The real comparison of the B61 isn’t comparing its TNT equivalent to Hiroshima’s Little Boy, but its TNT comparison to the Tomahawk. Thanks to Obama’s “Treaty” with Russia’s Putin, Obama de-nuclearized the Tomahawk, so the Tomahawk is purely a conventional missile. And, the Tomahawk only carries 1000 pounds of TNT, and a tonis 2000 pounds. So, each Tomahawk can only carry one-half of a ton or .5 tons of TNT.

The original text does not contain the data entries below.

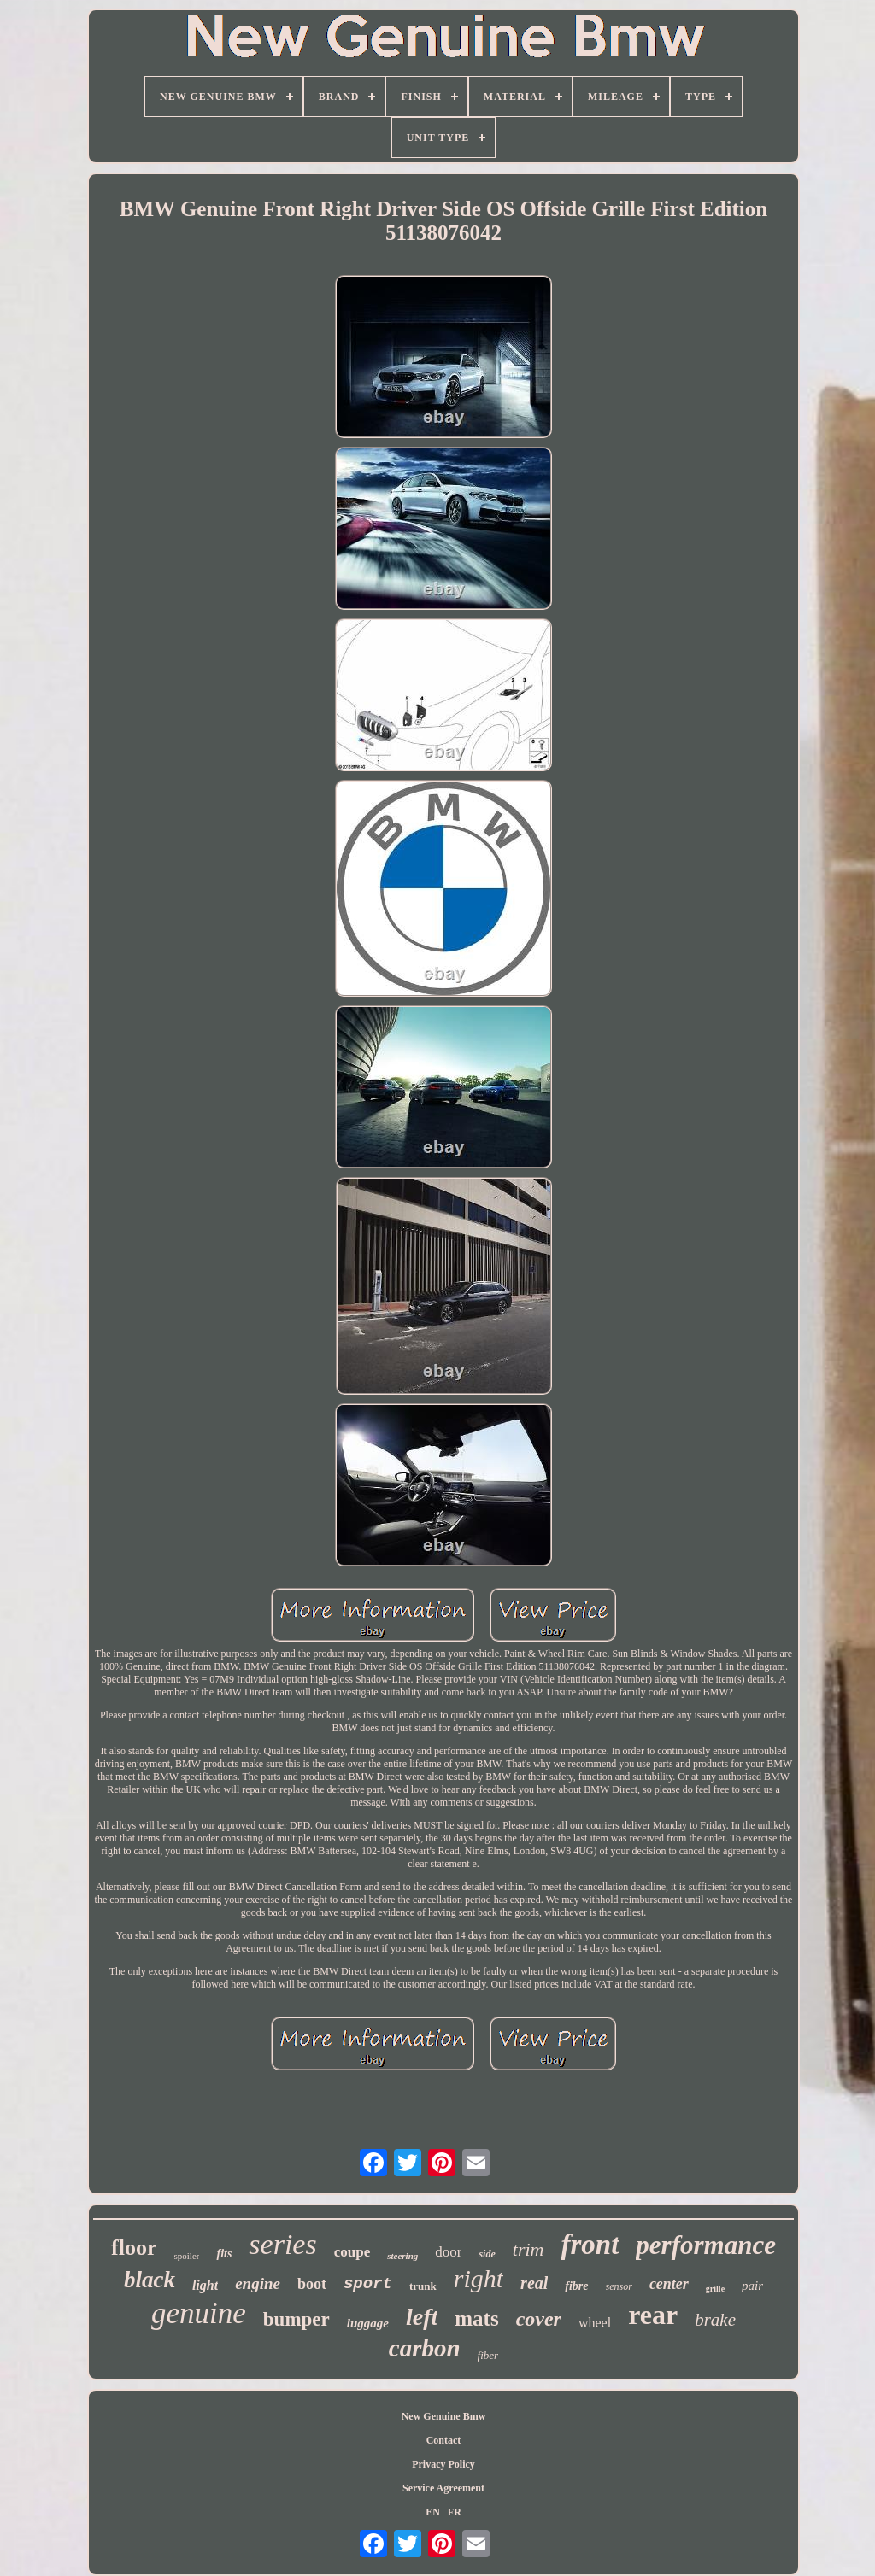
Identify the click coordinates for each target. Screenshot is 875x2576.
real (534, 2283)
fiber (488, 2355)
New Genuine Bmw (444, 2416)
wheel (594, 2322)
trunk (423, 2286)
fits (224, 2253)
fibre (576, 2286)
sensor (619, 2286)
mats (476, 2318)
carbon (425, 2348)
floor (133, 2247)
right (478, 2278)
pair (752, 2285)
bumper (296, 2319)
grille (715, 2288)
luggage (368, 2323)
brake (715, 2320)
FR (454, 2512)
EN (433, 2512)
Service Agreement (443, 2488)
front (590, 2244)
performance (706, 2245)
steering (402, 2256)
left (422, 2317)
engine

Now, a “megaton” is 1000 tons. So, a B61 on the low-side is equal to 300 tons of TNT. A simple calculation comparing the Tomahawk to the B61 means the one B61 is equivalent to 600 Tomahawks. We dropped 900 Tomahawks on Iraq in one day. What’s the moral difference between dropping 900 Tomahawks in one day or one or two B61 – equivalents of 600 Tomahawks each – in one day. Of course, we’re assuming the American engineers did their work and built bombs that have little nuclear residue.
And, on the high-side, one B61 producing 340 kilotons, or 340,000 tons of TNT is equal to 680,000 Tomahawks. Now, again, that’s a serious bomb.
But the B61’s real kicker advantage isn’t just the effectiveness of its TNT equivalent, but its cost. Each Tomahawk costs about 2 million dollars. So, as a reference, Trump’s 59 Tomahawk strike on Syria cost American taxpayers 120 million dollars, and the Assad airfield was up and running a few days later. Again, on the B61’s low-side of 0.3 kilotons or 300 tons, a B61 is worth $1.2 Billion dollars worth of the Tomahawk’s TNT. So, dollar for dollar a pair of B61s will wipe out North Korea at a fraction of the cost of the Tomahawk. On the B61’s high-side, the dollar equivalent would break the American bank at an astounding $1.360 trillion dollars worth of Tomahawk TNT.
Any war with North Korea had better be fast, cheap, and a decisive victory for America, or the American public will turn on President Trump. Looking at the options, it looks like either we use our power to win, or we will lose big-time to North Korea, and all the other nuclear armed-dictators coming down the road.